While the kids are used to our dog, getting chickens has been different because we picked them up together. We had Lulu long before we had the kids, jokingly saying she is our “fur”stborn, but there is something about naming an animal yourself and bringing new animals home that just makes it a family endeavor. It helps that whenever animals are involved, humor, chaos, and poops are usually involved, which all happen to be hilarious to my children.
For example, when we arrived at the farm to get the chickens, I was expecting a lovely farm where I could also pick up some freshly harvested produce for dinner, perhaps a spot of local honey. Instead, we pull up to a couple sittin’ on lawn chairs, surrounded by HUGE basins of chicks, pullets, and chickens – all ready for the day’s pick up. It kind of looked like chicken summer camp and there wasn’t a tomato in sight, never mind honey.

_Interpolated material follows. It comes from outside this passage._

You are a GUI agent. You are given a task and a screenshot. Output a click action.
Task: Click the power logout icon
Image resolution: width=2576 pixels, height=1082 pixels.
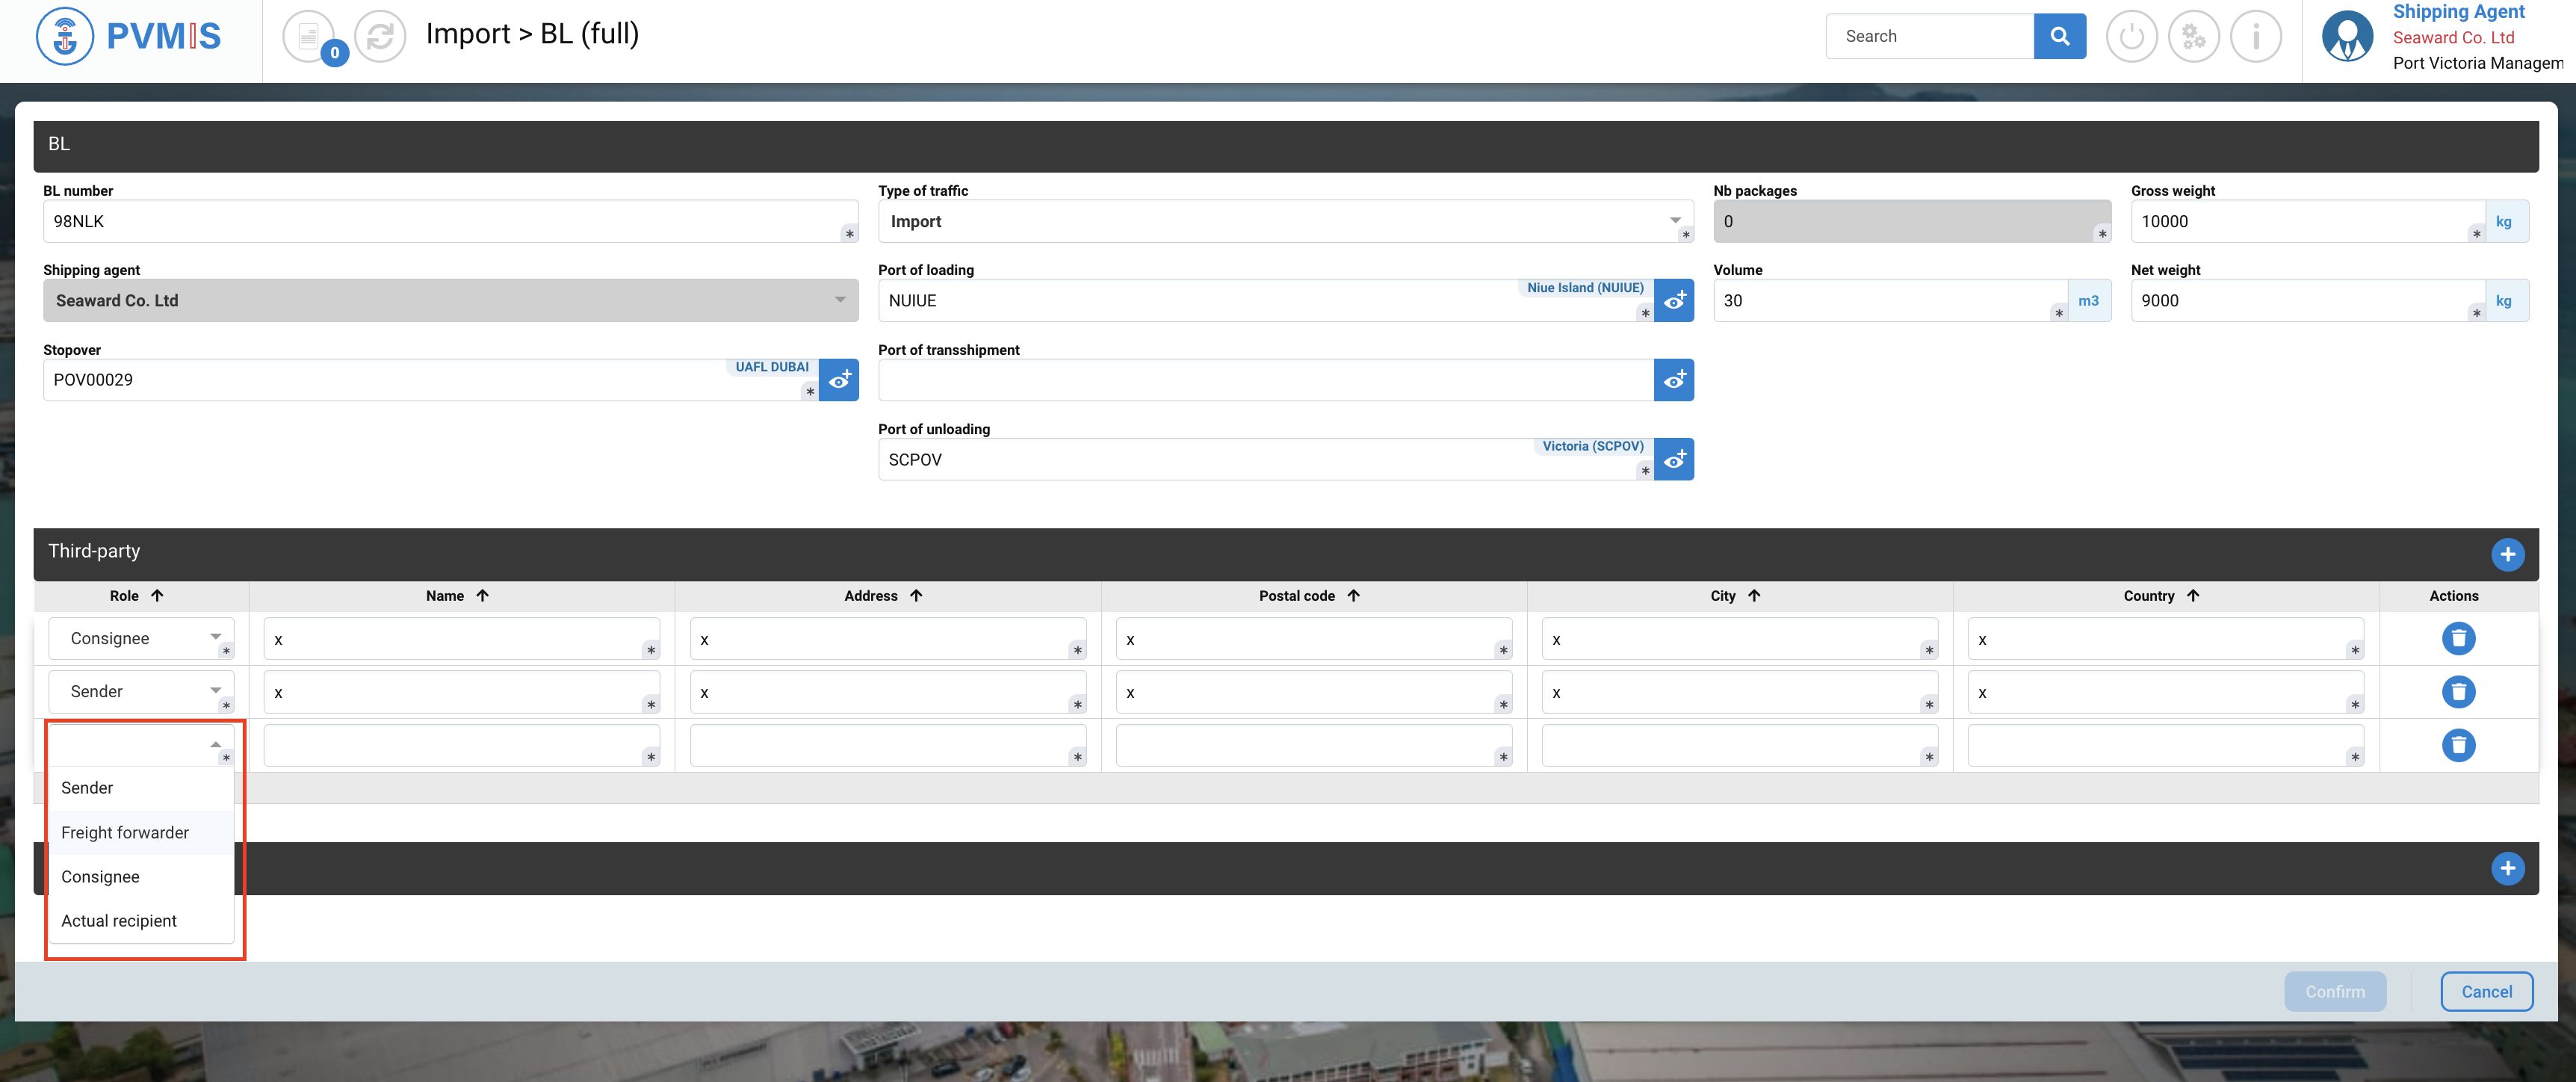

Anyway, we give our names and the farmers scoop out our four girls, asking where we wanted them. Um,… Will the empty Amazon box in the trunk work? Yep. It will. In go the chickens and out comes the farmer’s pocket knife, as he carves huge breathing holes into the box. The combination of 300 chickens, 4 of ours in a box, and a farmer carving at the box left the kids’ eyeballs the size of half-dollars, but they went with it because I am their mother and this is not the strangest thing they’ve seen. We all hop back in the van, a box full o’ chickens, and head home. After the kids’ initial concern regarding the sound of chicken feet clawing and scratching as they slip and slide around the box, the scratchy and clucky sounds of their new family members became normal to them before we arrived home.

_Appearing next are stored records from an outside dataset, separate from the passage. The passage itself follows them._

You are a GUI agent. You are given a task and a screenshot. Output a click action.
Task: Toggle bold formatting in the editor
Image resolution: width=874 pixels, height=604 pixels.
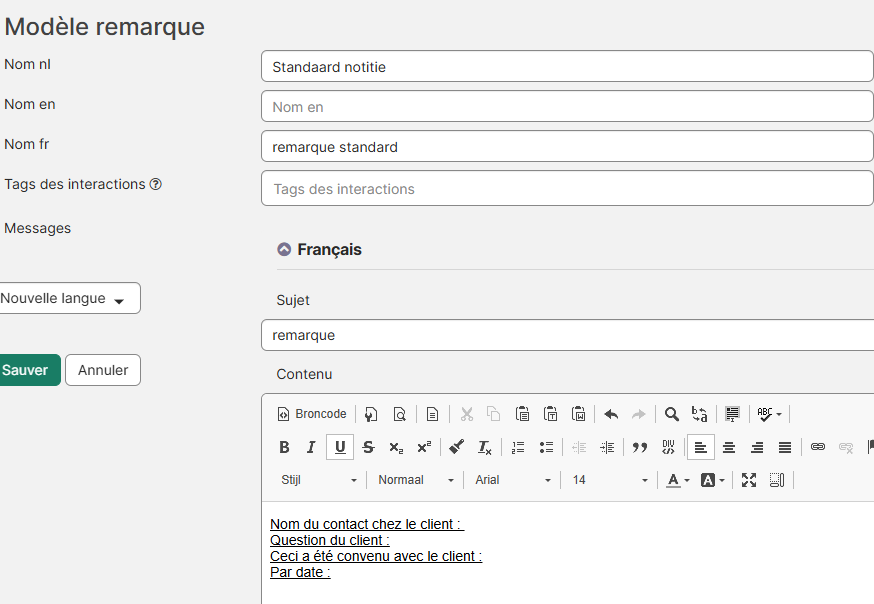[x=284, y=447]
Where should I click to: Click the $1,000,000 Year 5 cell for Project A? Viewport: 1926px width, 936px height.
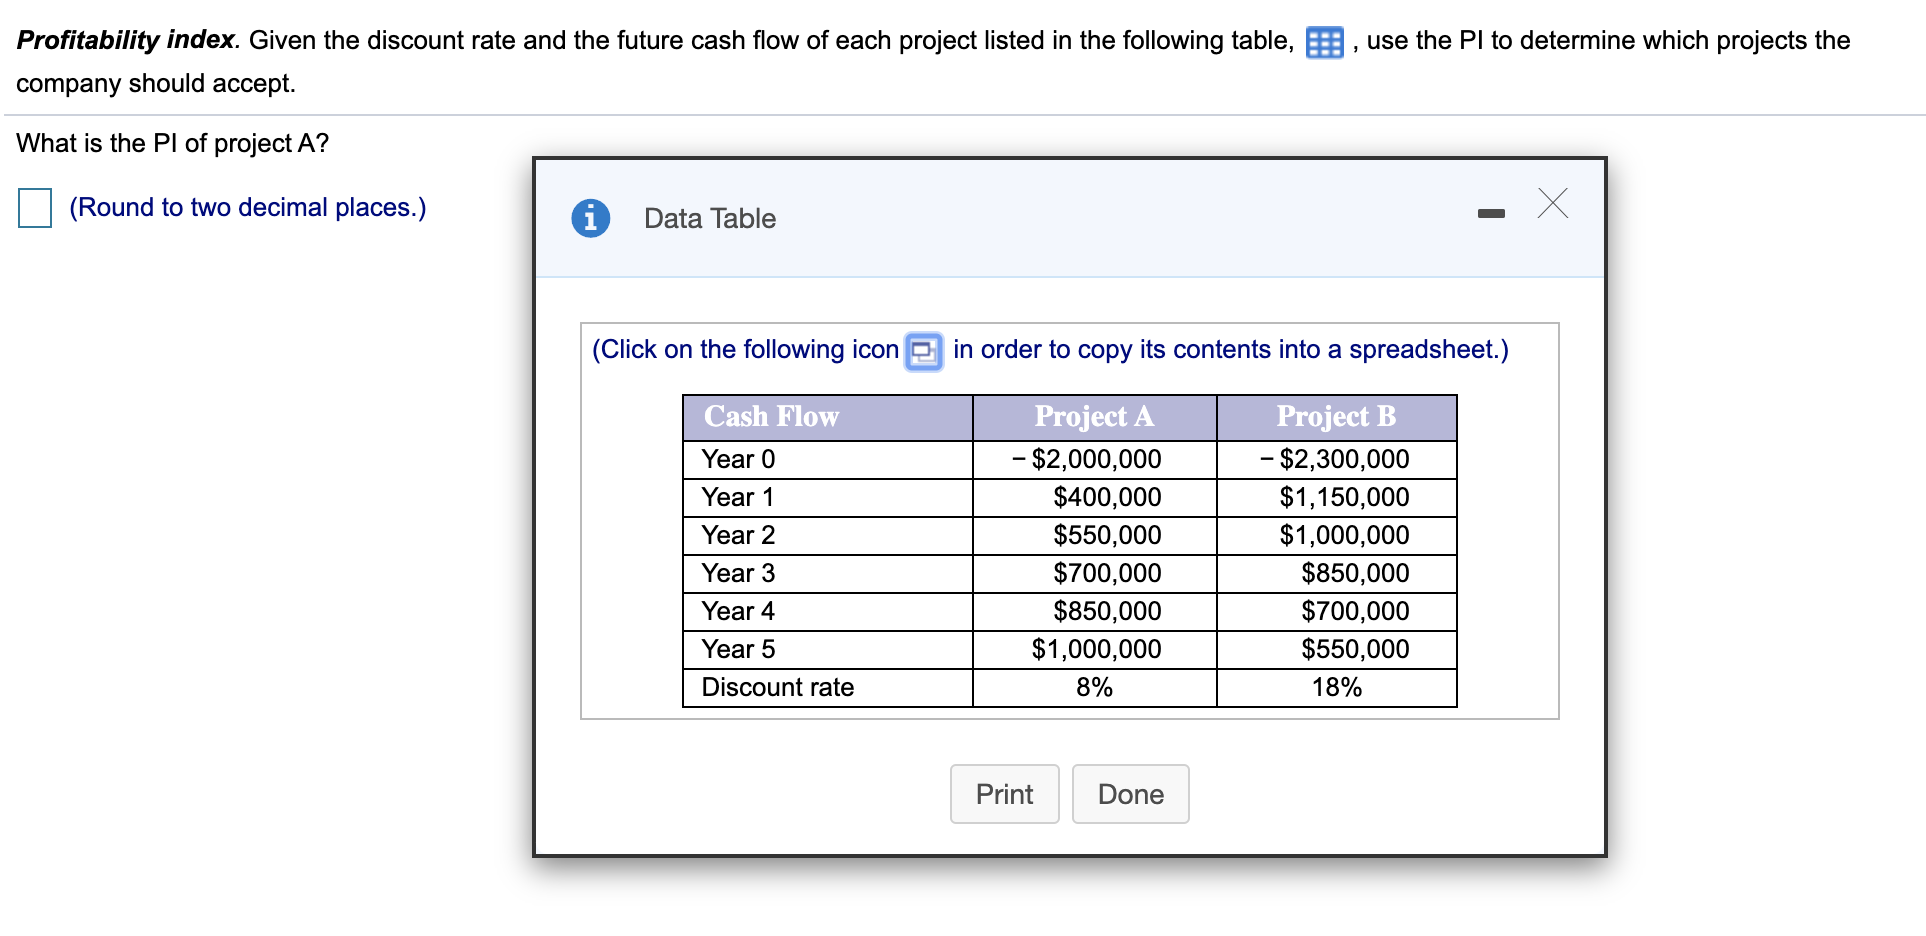click(x=1093, y=648)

My father had the honors of depositing the scared and probably queasy chickens into their coop, the kids merrily and excitedly following him out back, beyond curious to see how this would go down. After trying to pick them up and gently put them in, Pop quickly realized these chickens did NOT like to be handled yet, so he resorted to just tipping the box and letting the ladies slide on down into their new abode. After a little squawking and scratching, they found a safe place, and the process of being chicken owners began.

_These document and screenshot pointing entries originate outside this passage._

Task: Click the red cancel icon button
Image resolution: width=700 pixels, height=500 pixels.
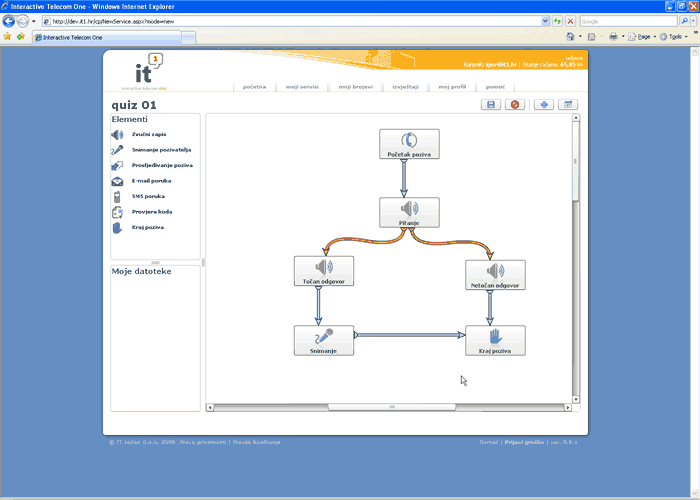Action: [x=515, y=104]
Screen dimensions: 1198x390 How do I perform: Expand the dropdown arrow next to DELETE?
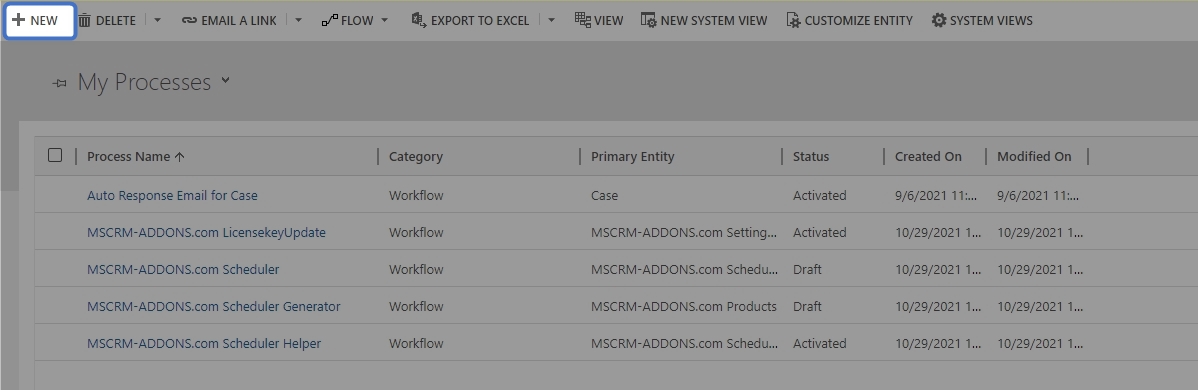tap(157, 21)
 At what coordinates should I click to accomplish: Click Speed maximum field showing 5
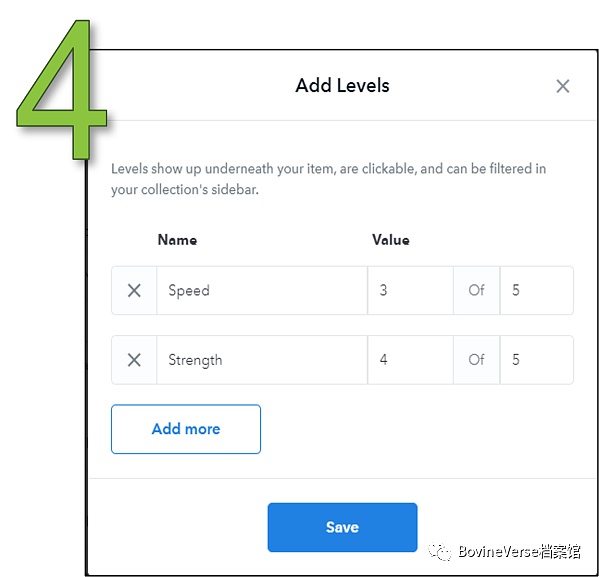537,290
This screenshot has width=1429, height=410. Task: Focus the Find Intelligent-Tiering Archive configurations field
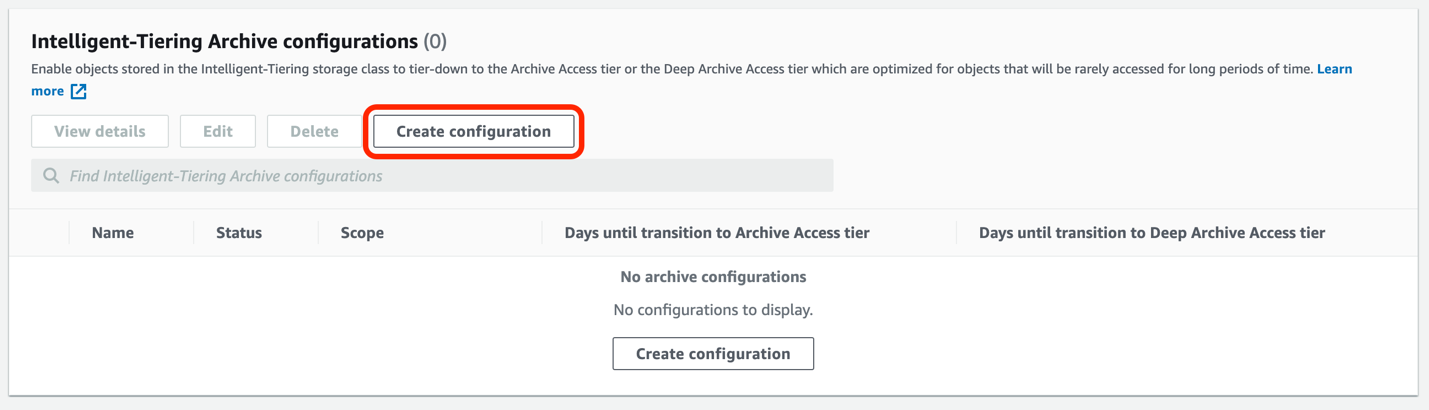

Each day, the kids head down to the coop with me, checking on the girlies, chatting with them, feeding and watering them, and just investigating and becoming in tune with the lifestyle of a chicken. It’s amazing how much they have learned about nurturing and responsibility in a few short weeks. My son wakes up and peeks out the window, checking they made it through the night; the kids have quickly learned that we need to protect them from predators. They have become more sensitive to how the weather and temperature will impact the girlies, providing them with more shade and frozen treats on hot days. They know we have to clean the cage and compost the poop, which will be good for the garden. And when the time comes that the girlies start laying eggs, the kids will be in charge of retrieving the eggs each morning. All in all, the entire experience has been wonderful, peaceful, and very rewarding to the entire family.